── Teks Pilihan ──
Peristiwa 27 Juli 1996 merupakan contoh sindrom MALARI: mobilisasi protes yang terorganisasi oleh sektor politik tertentu, dibarengi oleh kerusuhan yang meluas dikalangan sebagian penduduk yang tak terorganisasi. Demonstrasi tersebut, juga merupakan tanda lain meningkatnya krisis politik bagi kontra revolusi: politik “masa mengambang” sedang mengalami penghancuran.[4] Rezim kemudian melancarkan serangan langsung terhadap Partai Rakyat Demokratik (PRD) yang dituduh mengorganisasikan kerusuhan-kerusuhan tersebut. Kampanye PRD sebagai komunis dan PKI versi baru, dipropagandakan oleh rezim. Dengan alasan itu, perintah diturunkan untuk menangkap pimpinan dan anggota PRD. Akibatnya kurang lebih 30 orang pimpinan dan anggota PRD ditangkap dan dipenjarakan. Ini menyebabkan PRD terpaksa bergerak di bawah tanah.
Sementara PRD diburu-buru, aksi-aksi protes terus berlanjut bahkan semakin meningkat. Sedangkan di lain hal, Megawati dan para pendukungnya masih menolak untuk menerima keabsahan pemerintah terhadap PDI saingannya yang dipimpin Soerjadi. Mereka mengambil langkah hukum, dengan mencabut status hukum semua cabang yang dibentuk oleh PDI-Soerjadi. Setiap kali persidangan, selalu disertai dengan pengumpulan massa PDI sambil berpawai atau berdemostrasi. Aksi-aksi tersebut relatif tidak militan, namun cukup efektif untuk menyebarluaskan metode mobiliasi politik ke seluruh negeri. Setelah Juli 1996, PDI dan aksi-aksi spontan yang tejadi bisa menjaga berbagai isu tetap menjadi agenda publik sekaligus, sehingga gairah politik mampu mendekati status kemarahan bahkan pemberontakan.
November 1996, PRD terus bergerak dan membentuk komite-komite aksi dibeberapa kota. Dalam empat bulan, sejumlah aksi protes terus meningkat. Di Lampung, aksi gabungan antara mahasiswa, pelajar, dan supir sedikit banyak terjadi secara spontan. Begitupun dibeberapa kota lainnya seperti di Situbondo, Jawa Timur, Rengas Dengklok, Ujung Pandang dan sebagainya. PRD muncul sebagai organisasi yang mengintervensi aksi buruh dan petani yang tengah bangkit secara spontan dengan mendorong dan membangun aksi sebagai strategi secara nasional. Strategi mobilisasi massa tersebut bertujuan untuk menyatukan kekuatan rakyat melawan kediktatoran Rezim Militer Soeharto dan membuka ruang demokrasi seluas-luasnya.
───
── Daftar ──
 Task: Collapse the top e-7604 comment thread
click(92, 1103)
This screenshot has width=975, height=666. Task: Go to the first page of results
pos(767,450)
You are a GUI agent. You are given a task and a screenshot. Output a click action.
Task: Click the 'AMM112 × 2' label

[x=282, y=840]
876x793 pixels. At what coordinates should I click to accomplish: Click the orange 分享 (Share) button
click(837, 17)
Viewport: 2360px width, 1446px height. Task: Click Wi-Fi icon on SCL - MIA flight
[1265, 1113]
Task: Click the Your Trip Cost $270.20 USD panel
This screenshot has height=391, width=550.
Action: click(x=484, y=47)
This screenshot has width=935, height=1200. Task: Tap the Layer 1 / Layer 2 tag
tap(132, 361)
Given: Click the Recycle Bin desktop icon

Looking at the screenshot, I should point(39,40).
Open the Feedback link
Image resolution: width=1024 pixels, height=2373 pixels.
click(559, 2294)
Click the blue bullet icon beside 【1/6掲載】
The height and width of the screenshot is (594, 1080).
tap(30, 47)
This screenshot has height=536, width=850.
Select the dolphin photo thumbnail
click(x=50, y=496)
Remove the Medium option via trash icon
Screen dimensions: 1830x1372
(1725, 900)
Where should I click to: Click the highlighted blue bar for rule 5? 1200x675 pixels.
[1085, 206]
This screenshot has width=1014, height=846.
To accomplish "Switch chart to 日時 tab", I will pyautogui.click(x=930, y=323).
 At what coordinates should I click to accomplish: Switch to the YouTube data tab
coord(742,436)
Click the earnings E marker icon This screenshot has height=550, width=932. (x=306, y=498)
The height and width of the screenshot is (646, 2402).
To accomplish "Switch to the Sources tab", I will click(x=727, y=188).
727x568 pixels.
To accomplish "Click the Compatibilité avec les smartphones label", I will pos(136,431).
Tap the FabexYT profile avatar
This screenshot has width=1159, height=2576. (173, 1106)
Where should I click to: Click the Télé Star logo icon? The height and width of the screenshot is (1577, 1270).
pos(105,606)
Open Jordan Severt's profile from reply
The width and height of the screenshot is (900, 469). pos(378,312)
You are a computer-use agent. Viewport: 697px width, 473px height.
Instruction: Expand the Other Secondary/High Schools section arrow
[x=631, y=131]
───
=== Tugas yang Diminta ===
1/ Jawab pertanyaan berikut berdasarkan teks tentang Peristiwa 27 Juli 1996.
(a) Kira-kira berapa orang pimpinan dan anggota PRD yang ditangkap dan dipenjarakan?
(b) Siapa pemimpin PDI saingan yang keabsahannya ditolak oleh Megawati dan para pendukungnya?
(c) Di Lampung, kelompok apa saja yang ikut dalam aksi gabungan?
2/ Tolong salin bagian teks tentang Peristiwa 27 Juli 1996 yang dimulai dari "Peristiwa 27 Juli" dan berlanjut sampai "di bawah tanah.".

=== Hasil Tiap Tugas ===
1/
(a) Kurang lebih 30 orang.
(b) Soerjadi.
(c) Mahasiswa, pelajar, dan supir.

2/
Peristiwa 27 Juli 1996 merupakan contoh sindrom MALARI: mobilisasi protes yang terorganisasi oleh sektor politik tertentu, dibarengi oleh kerusuhan yang meluas dikalangan sebagian penduduk yang tak terorganisasi. Demonstrasi tersebut, juga merupakan tanda lain meningkatnya krisis politik bagi kontra revolusi: politik “masa mengambang” sedang mengalami penghancuran.[4] Rezim kemudian melancarkan serangan langsung terhadap Partai Rakyat Demokratik (PRD) yang dituduh mengorganisasikan kerusuhan-kerusuhan tersebut. Kampanye PRD sebagai komunis dan PKI versi baru, dipropagandakan oleh rezim. Dengan alasan itu, perintah diturunkan untuk menangkap pimpinan dan anggota PRD. Akibatnya kurang lebih 30 orang pimpinan dan anggota PRD ditangkap dan dipenjarakan. Ini menyebabkan PRD terpaksa bergerak di bawah tanah.